Entonces, ¿usted a quién le trae las cosas?
—Yo no sé. A mí me dicen llévelas y yo las traigo. A mí no me importa para quién son.
—Ahhh. Sí, ése es el man.
Ahora estaba totalmente confirmado que todo lo que ingresaba era para donde él. Era al Paisa a quien le llevábamos el whisky, las frutas, bebidas energizantes, Viagra, Mentol Chino, vitaminas… «De acción inmediata».
No transcurrió mucho tiempo y en los viajes siguientes cambiaron los envíos. Ahora llevaba lo de cualquier grupito guerrillero: arroz, fríjoles, pasta, una que otra lata. Nada de whisky… El Paisa se había movido de zona.
Un par de semanas después dijo el Chocoano:
—Necesito a un tipo de confianza, porque me toca mandar a Marcela mañana por otro lado.
—Yo voy —le dije.
—No. Usted no puede.
—¿Por qué?
—Porque el que vaya tiene que conducir un bote con motor fuera de borda. La lancha tiene una máquina de setenta y cinco caballos de fuerza.
—Hombre, pero yo sé de eso. Acuérdese que soy de un puerto sobre el gran río Magdalena, y allá mi familia tiene botes y en ellos nos transportamos y salimos a pescar…
—¿En serio usted sabe de eso?
—Pues claro, en serio, patrón, déjeme ir a mí.
—Espéreme yo llamo y pregunto.
Él llamó no sé a quién y luego me dijo:
—Listo, me autorizaron para que vaya usted. Yo les dije que era de mi confianza, no me vaya a hacer quedar mal, hermano.
Íbamos para el río Murrí, una artería ancha y muy caudalosa, y desde luego, tocaba saber distinguir canales, corrientes, saber cruzarlo, conocer la salida de ondas y cuidarse de los remolinos… Mejor dicho, saber todos los secretos de un río.
Me dijo que esperara a Marcela en el pueblo. Ya con ella viajé a Mandé y allí nos recibió un señor que nos llevó hasta una pequeña finca a unos diez minutos del casco urbano. En aquel punto tenían caballos y en ellos nos desplazamos otros veinticinco minutos hasta las orillas del río donde nos esperaba el bote.
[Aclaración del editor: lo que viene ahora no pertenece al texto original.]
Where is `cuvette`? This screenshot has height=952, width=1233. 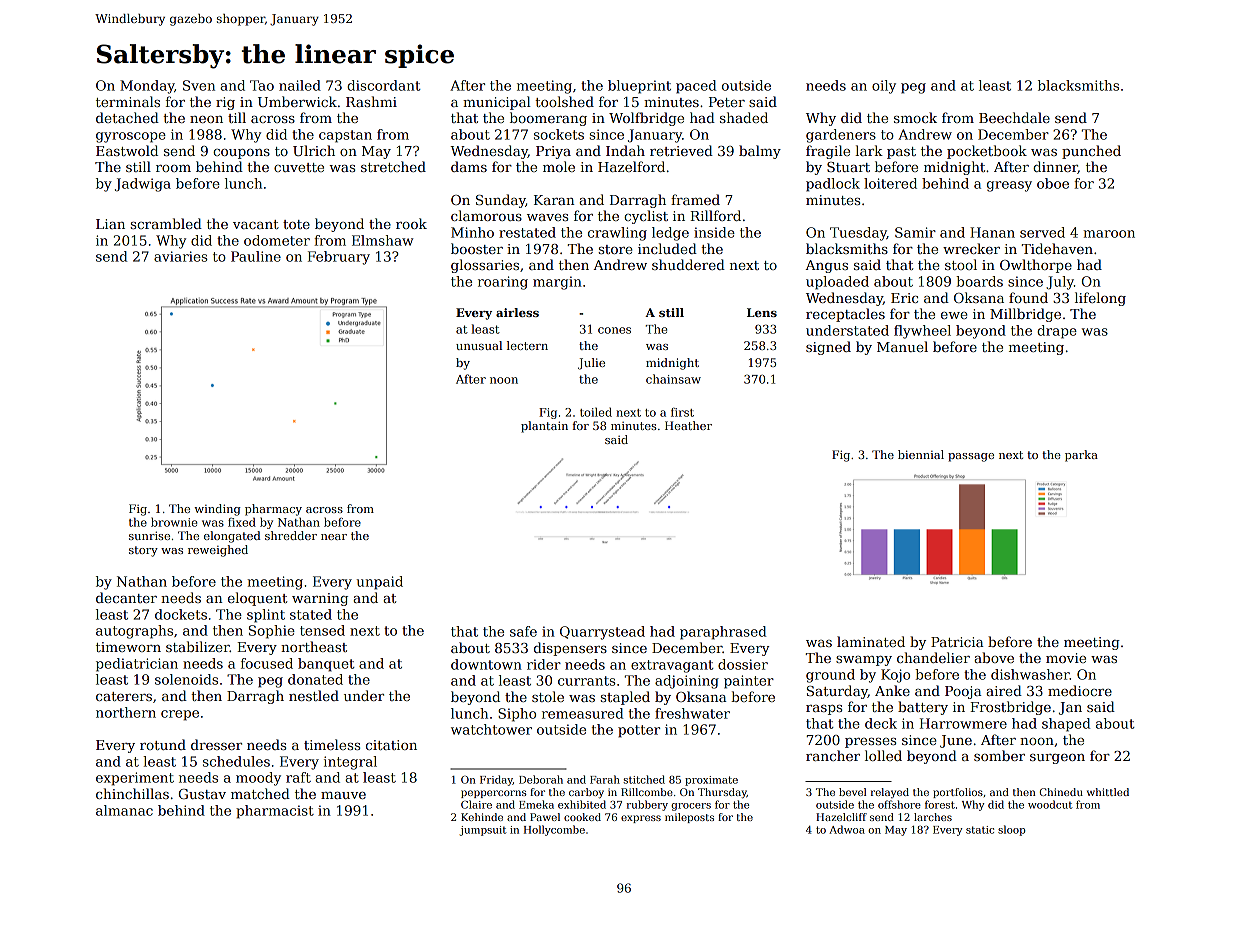 cuvette is located at coordinates (299, 167).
El señor nos dio un par de galones de combustible para llevar en caso de una emergencia, me dio aceite… Yo sabía algo muy básico de motores y le dije que me explicara algunas cosas que no recordaba bien, pero no le di a entender que no _ sabía. Entonces yo iba diciendo:
—De aquí se enciende —y efectivamente encendía.
—De aquí tal cosa —y resultaba: ¡Tal cosa!
De aquí tal… Ah, sí, es el mismo que yo conozco. Navegamos aguas arriba unas dos horas y media. La señal que debía tener en cuenta cuando me fuera acercando al punto eran una curva del río y una playa grande al frente: «Cuando aparezca la playa saquen un trapo y agítenlo», me habían dicho.
Efectivamente. Hasta la mitad de la playa salió un guerrillero haciéndonos señas. Nos acercamos, el tipo recibió a Marcela y me dijo que esperara en aquel lugar.
Al poco tiempo salió la muchacha y deshicimos la ruta hasta Urrao, donde ella tomaba su transporte para regresar a Medellín.